**Provided passage**
------------
Implications of cellular senescence in tissue damage response, tumor suppression, and stem cell biology

Abstract

Cellular senescence is characterized by an irreversible cell cycle arrest that, when bypassed by mutation, contributes to cellular immortalization. Activated oncogenes induce a hyperproliferative response, which might be one of the senescence cues. We have found that expression of such an oncogene, Akt, causes senescence in primary mouse hepatoblasts in vitro. Additionally, AKT-driven tumors undergo senescence in vivo following p53 reactivation and show signs of differentiation. In another in vivo system, i.e., liver fibrosis, hyperproliferative signaling through AKT might be a driving force of the senescence in activated hepatic stellate cells. Senescent cells up-regulate and secrete molecules that, on the one hand, can reinforce the arrest and, on the other hand, can signal to an innate immune system to clear the senescent cells. The mechanisms governing senescence and immortalization are overlapping with those regulating self-renewal and differentiation. These respective control mechanisms, or their disregulation, are involved in multiple pathological conditions including fibrosis, wound healing, and cancer. Understanding extracellular cues that regulate these processes may enable new therapies for these conditions.

Figure 1

AKT induces cellular senescence and differentiation in cooperation with p53. (A) Wild-type (WT) but not p53^−/− primary hepatoblasts senesce in response to AKT. (B) AKT-driven tumor cells senesce in vivo in response to p53 restoration (+DOX), but not in the absence of p53 (−DOX). (C) Expression of the differentiation marker CK8 was increased in tumors following p53 restoration.

Figure 2

Senescent cells are present in mouse fibrotic liver. (A) Mice were treated with CCl₄ twice weekly for 6 weeks. (B) CCl₄-treated livers (fibrotic) but not control livers exhibit fibrotic scars (evaluated by H&E and Sirius Red staining). Multiple cells adjacent to the scar stain positively for the senescence marker SA-β-gal.
------------
**List of tasks**
[1] Answer these questions from the passage on cellular senescence:
(a) In what cells did expression of Akt cause senescence in vitro?
(b) Which differentiation marker increased in tumors after p53 restoration?
(c) How often and for how long were mice treated with CCl₄?
[2] Pick up the passage on cellular senescence after its last sentence and carry it on for a few sentences in the same style.
The lines that come next are from a different source.
------------
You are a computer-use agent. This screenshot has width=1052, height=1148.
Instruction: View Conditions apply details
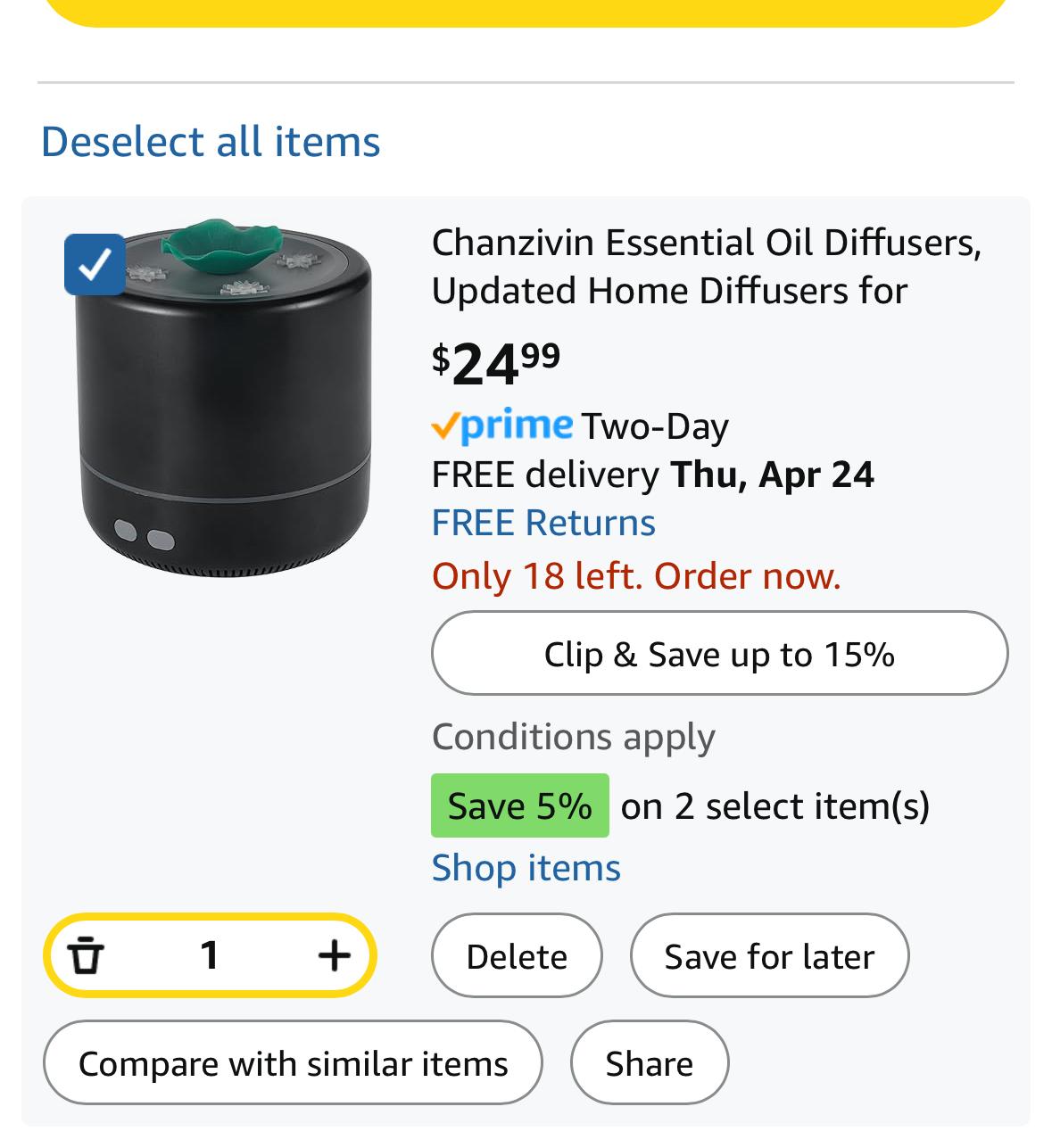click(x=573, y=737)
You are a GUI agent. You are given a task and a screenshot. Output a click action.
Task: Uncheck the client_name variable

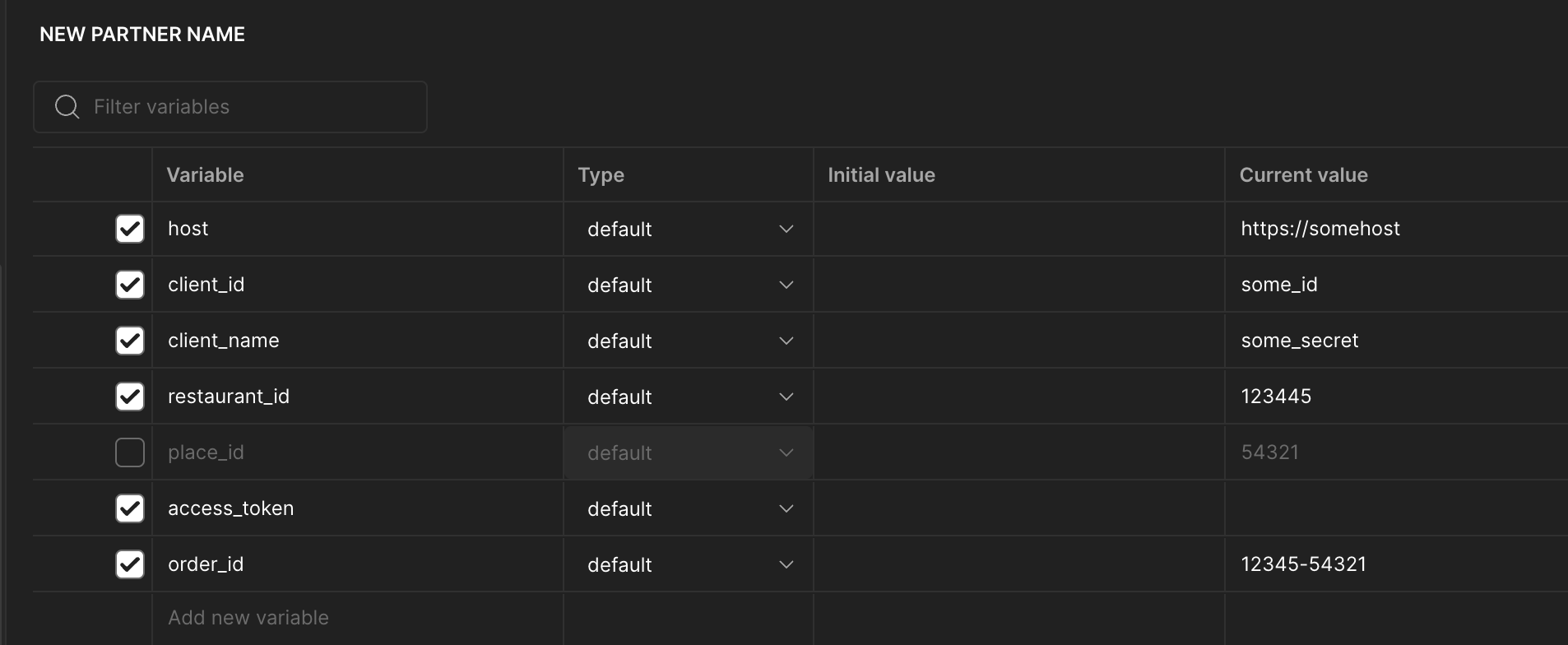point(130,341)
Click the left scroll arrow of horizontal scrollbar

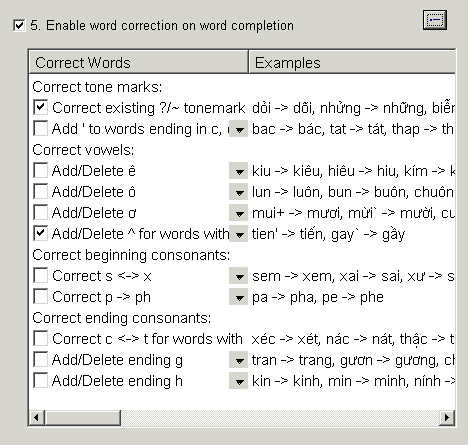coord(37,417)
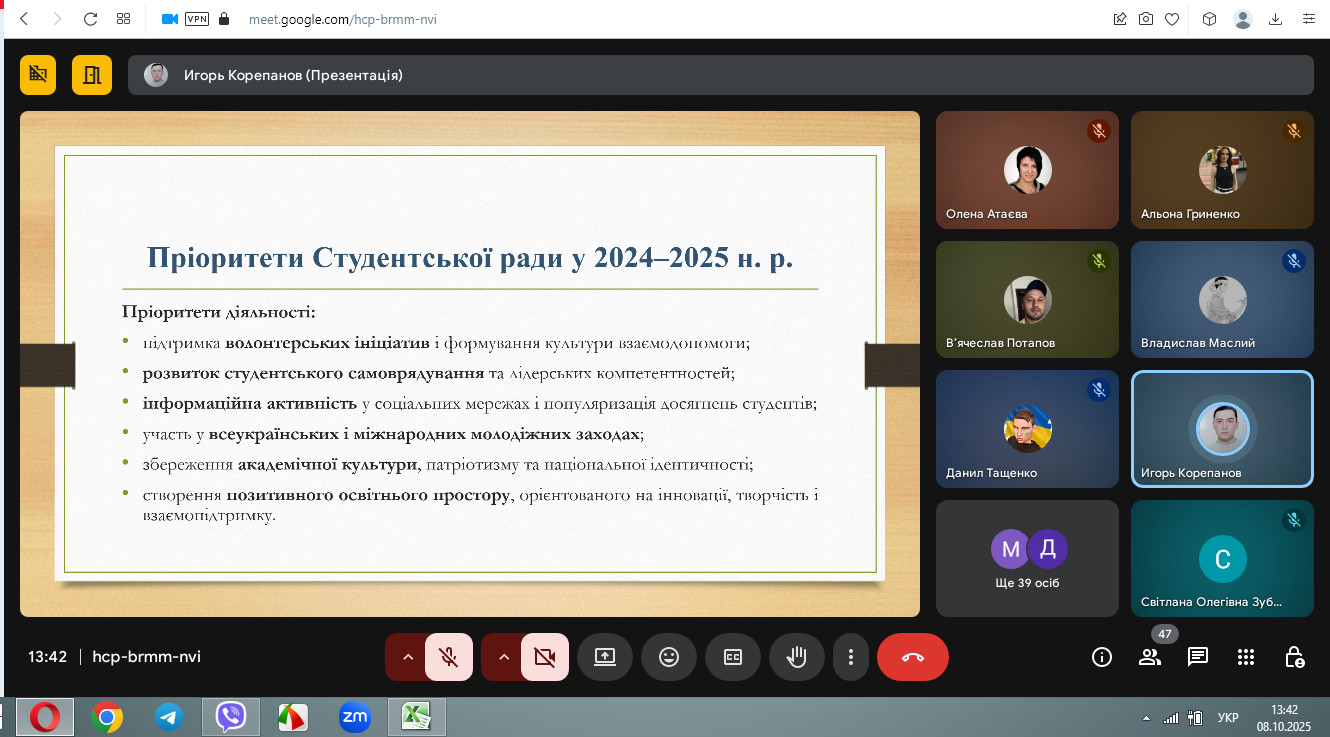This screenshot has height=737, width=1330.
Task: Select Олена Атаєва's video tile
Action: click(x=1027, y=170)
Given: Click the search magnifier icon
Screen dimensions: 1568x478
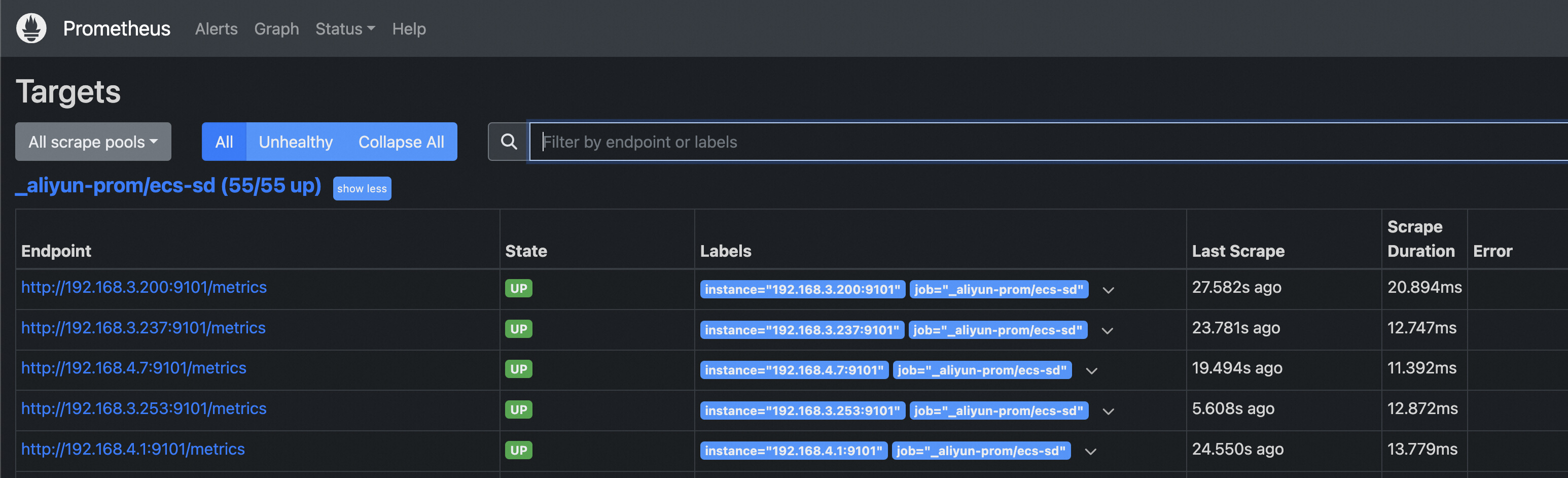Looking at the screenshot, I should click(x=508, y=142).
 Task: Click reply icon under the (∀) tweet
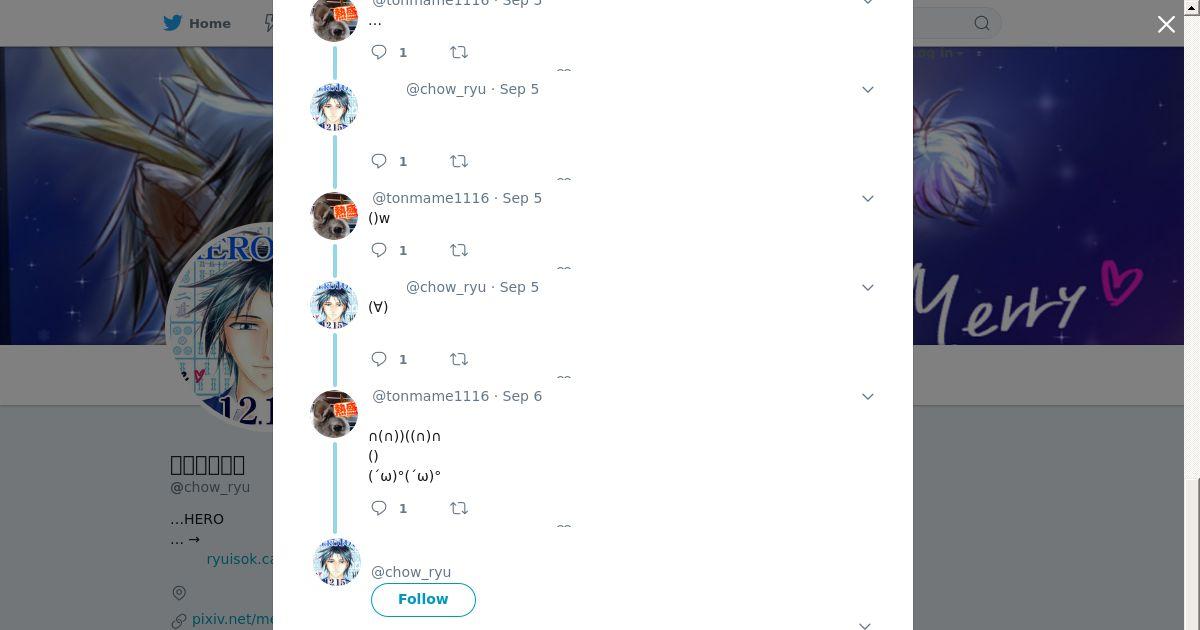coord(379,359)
------------
**Task-by-task answers**
[1]
(a) Primary mouse hepatoblasts.
(b) CK8.
(c) Twice weekly for 6 weeks.

[2]
Figure 3

p53^−/−;Ink4a/ARF^−/− activated stellate cells are immortalized and contribute to fibrosis progression. (A) p53^−/−;Ink4a/ARF^−/− (DKO) but not wild-type-activated stellate cells form colonies following a 10-day colony-formation assay in vitro as evaluated by crystal violet staining. Numbers indicate amount of cells seeded per well. (B) Immunostaining identified higher expression of the activated stellate cell marker αSMA in fibrotic livers from DKO mice compared to wild-type mice.

Figure 4

AKT signaling might contribute to the senescence of activated stellate cells. pAKT was detected in cells expressing the activated stellate cell marker αSMA in mouse fibrotic livers. Nuclei were identified by DAPI.

Figure 5

The immune system facilitates the clearance of senescent activated stellate cells in vivo. (A) Electron microscopy revealed that immune cells ([lp] lymphocytes; [np] neutrophil) are adjacent to activated HSCs in fibrotic mouse livers but not in normal mouse livers. (B) Mice treated with CCl₄ were treated with an anti-NK antibody (to deplete NK cells), polyI:C (as an interferon-γ activator), or saline (as a control) for 10 days. More activated stellate cells, identified by αSMA, are retained in mouse livers following depletion of NK cells.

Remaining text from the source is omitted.